Belfast Telegraph

Tuesday 29 July 2014

Women journalists need to realise we don't all spend our lives like celebrities

It's obvious what story is on the mind of journalists this week. Like everyone else, I shuddered as I asked myself what would lead a seemingly intelligent and sane man to consider deleting messages on a missing girl's phone as all in a day's work. How did it go?

Listen to calls from anguished relatives begging Milly to come home, take notes, delete messages, watch TV with a couple of beers, enjoy hard-earned night's kip.

Five days on from the first revelations about the ink-black heart at the pit of British journalism there isn't much I can add to the expressions of horror and dismay colleagues have already voiced. But the News of the World expose does have some relevance to a subject I've wanted to address for a while - the increasing disconnection of the popular women's press from its readers.

This might not have the moral seriousness of the NOTW case but neither is it entirely trivial. What links the two is an attitude of careless arrogance and an unquestioning assumption of one's superior strength and credibility which is now prevalent within the national print media.

I've worked as a journalist in London, Scotland and Northern Ireland, so I'm well aware that editors in the capital generally regard opinions and ideas which emanate from beyond Zone 2 on the London tube map as parochial, dull and insignificant. It was ever thus but recently the distance between readers and writers has become so vast that most women's mags and female-focused pages are incapable of communicating meaningfully with normal women.

Regular contact with a tiny self-celebrating society circle through a series of lavish VIP-dotted charity bashes and canape-riddled fashion launches has left women's journalists floating in a bubble of privileged indifference. Rather than reflecting, or even at their previous best - genuinely helping us with real issues in our lives, these publications have reduced their average readers to baffled voyeurs, gazing enviously at a world they - not rich, not famous, not size 0, not a Londoner - are excluded from.

So we get pages and pages addressing moral dilemmas none of us face. A 9 to 5 au pair or live-in nanny? Melissa Odabash string bikini or Liz Hurley all-in-one? City banker or bohemian trustafarian? We see endless photographs of Poppy Delevigne quaffing champers with Saffron Aldridge and Florence Brudenell-Bruce (don't worry - no one knows).
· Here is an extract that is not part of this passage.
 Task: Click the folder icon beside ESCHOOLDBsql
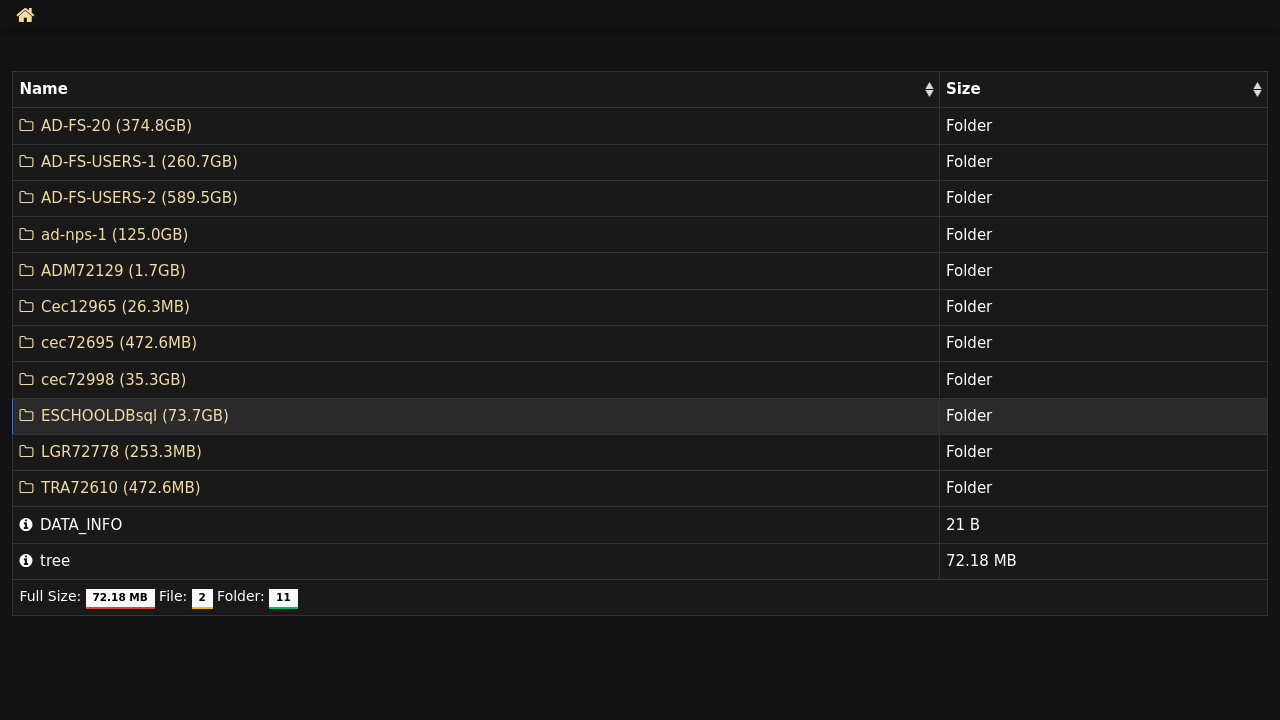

And in a new, alarming trend, we are subjected to an infantilism in both language and aspiration, with grown women writing like teenagers - knee high socks are like, totes cool, obv!!!

How tiresome is the obsession with competitive fashion, thinness and money, and how depressing the growing disregard for politics, education and the arts. These values might also explain why so many opinion pieces begin from a position of immense selfishness - why I have to be a bitch to be a boss, why I demand me-time from my baby twice a day, why I won't offer my seat to a pregnant woman. Mindsets which flourish in our unforgiving capital but strike the rest of us as plainly ludicrous.
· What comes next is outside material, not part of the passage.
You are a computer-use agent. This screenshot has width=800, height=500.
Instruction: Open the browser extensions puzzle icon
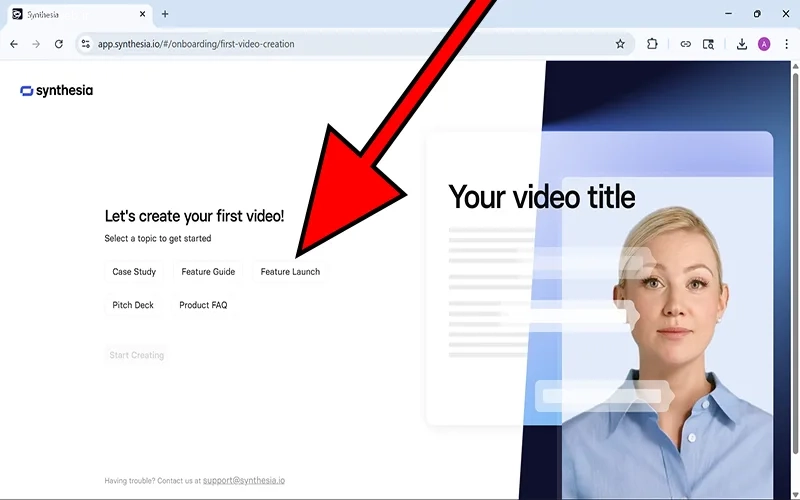tap(652, 44)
How I'd love to see these journalists shaken from their London glamour-induced slumber. Perhaps then they might offer us more beneficial female role models than the empty, out of touch, self-fixated fillies currently on offer. Yes, we can laugh at their stupid vacuity, but we should remember that the distorted views journalists adopt after too much time inside the bubble can be more dangerous than we once imagined.